Wow! I can’t believe I didn’t know about Howard Medical! I looked at 3 different lists of medical schools in this area and Howard was not listed (these were older books but still…!). I will definately check into Howard as well.
Could you have stayed local for your residency or did you ask to go elsewhere? With 4 kids in school, relocating the whole family would be difficult. Reloating me without them would be even more difficult!
Many of my classmates stayed in the DC area. Howard is the oldest medical school in Washington DC having been incorporated in 1869 so it has been around for awhile. Howard used to be considered a medical school only for Africian-American students but it is quite diverse and accepts students of all races and ethnic backgrounds. One of its strengths is its diversity of students both ethnically and age-related. One of my classmate started medical school at age 52 and is now in his last year of Family Practice Residency.
One does not ASK for residency positions from medical school but rather chooses locations. In the DC area, there are many residency opportunities both military and civilian because of the high number of hospitals and because of the three medical schools located within the city limits and three more within an hours drive.
Howard is an excellent school and tends to attract a diverse student body primarily from Florida and California. Many student tend to go back home for residency but many opt to stay in the DC area.
When I am done with General Surgery residency here in Cleveland, I will return to Charlottesville for Vascular fellowship and eventually will practice in the Northern Virginia area. I am currently holding two law school acceptances from schools in Virginia. In either event, there are many options in the DC Metro area.
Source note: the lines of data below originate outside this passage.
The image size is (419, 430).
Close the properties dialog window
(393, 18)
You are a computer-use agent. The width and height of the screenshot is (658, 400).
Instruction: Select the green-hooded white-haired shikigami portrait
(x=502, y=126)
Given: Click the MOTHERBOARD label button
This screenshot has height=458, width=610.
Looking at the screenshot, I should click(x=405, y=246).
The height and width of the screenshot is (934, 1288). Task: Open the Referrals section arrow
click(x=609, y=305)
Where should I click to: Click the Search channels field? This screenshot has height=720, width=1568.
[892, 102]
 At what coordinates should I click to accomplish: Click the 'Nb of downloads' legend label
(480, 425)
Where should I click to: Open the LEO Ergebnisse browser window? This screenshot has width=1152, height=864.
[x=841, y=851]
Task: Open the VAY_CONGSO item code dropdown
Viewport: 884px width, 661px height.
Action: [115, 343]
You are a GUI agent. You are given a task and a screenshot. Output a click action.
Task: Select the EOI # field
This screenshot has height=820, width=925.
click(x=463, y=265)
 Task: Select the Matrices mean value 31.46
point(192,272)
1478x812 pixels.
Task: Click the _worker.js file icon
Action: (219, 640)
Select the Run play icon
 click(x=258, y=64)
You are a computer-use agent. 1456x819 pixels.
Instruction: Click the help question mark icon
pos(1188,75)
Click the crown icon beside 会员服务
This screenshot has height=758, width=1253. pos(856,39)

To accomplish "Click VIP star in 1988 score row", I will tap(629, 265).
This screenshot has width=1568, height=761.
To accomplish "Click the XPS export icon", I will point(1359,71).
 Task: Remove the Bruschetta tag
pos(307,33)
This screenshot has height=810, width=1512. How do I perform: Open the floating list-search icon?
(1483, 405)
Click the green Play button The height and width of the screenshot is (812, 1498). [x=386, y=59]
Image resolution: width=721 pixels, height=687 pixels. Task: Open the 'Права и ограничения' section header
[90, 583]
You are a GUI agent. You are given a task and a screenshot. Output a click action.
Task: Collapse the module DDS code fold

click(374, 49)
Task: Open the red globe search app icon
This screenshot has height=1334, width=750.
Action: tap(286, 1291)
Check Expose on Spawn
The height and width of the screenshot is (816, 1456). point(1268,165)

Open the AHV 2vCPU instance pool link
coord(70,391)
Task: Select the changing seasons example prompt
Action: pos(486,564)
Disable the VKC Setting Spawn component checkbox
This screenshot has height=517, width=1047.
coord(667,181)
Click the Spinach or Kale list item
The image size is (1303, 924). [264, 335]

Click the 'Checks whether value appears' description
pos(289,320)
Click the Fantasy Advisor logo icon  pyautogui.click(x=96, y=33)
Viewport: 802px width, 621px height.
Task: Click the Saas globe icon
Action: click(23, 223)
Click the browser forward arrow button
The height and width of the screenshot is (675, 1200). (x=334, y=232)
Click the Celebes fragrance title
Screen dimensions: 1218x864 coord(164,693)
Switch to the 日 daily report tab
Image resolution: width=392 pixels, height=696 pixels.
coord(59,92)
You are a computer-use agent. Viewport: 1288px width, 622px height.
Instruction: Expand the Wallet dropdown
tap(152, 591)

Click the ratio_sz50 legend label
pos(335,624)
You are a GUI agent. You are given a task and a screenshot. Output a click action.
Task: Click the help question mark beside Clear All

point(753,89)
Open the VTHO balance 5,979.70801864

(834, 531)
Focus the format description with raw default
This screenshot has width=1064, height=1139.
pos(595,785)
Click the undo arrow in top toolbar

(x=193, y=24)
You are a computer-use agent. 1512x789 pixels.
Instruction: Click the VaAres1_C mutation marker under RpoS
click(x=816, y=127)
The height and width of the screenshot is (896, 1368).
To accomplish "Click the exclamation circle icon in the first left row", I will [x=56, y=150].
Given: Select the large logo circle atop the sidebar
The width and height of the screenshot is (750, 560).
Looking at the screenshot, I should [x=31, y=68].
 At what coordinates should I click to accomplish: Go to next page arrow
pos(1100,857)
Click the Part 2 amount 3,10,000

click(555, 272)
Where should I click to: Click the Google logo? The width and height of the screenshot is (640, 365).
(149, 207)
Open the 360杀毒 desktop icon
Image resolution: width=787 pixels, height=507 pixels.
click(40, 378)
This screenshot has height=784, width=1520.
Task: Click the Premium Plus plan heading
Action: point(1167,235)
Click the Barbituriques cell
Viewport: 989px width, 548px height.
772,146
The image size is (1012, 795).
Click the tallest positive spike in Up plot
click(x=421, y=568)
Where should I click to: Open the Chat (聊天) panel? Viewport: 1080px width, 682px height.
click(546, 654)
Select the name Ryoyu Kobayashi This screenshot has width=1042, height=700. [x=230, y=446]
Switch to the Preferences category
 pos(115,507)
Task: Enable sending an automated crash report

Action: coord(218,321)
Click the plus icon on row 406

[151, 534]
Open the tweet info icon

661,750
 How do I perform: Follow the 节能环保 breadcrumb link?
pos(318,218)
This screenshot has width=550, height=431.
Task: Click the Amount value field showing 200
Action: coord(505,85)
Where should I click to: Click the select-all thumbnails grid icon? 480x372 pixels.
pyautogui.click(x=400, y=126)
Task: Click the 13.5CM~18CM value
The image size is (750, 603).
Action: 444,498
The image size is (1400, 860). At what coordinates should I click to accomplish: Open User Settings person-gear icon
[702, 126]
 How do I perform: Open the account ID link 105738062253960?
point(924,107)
Thanks for the clarification. I guess I didn’t phrase that very well did I? I knew you didn’t specifically ask to go or not go to a certain place…that you got matched somehow. While I’m not clear on how matching is actually done, I assumed that you could ask for the DC area or if you like warm weather you could ask for Florida, etc. This is an area I haven’t gotten to yet in my reading
My goodness you were accepted into both law and medical schools. How amazing is that!! You have created some incredible opportunities for yourself.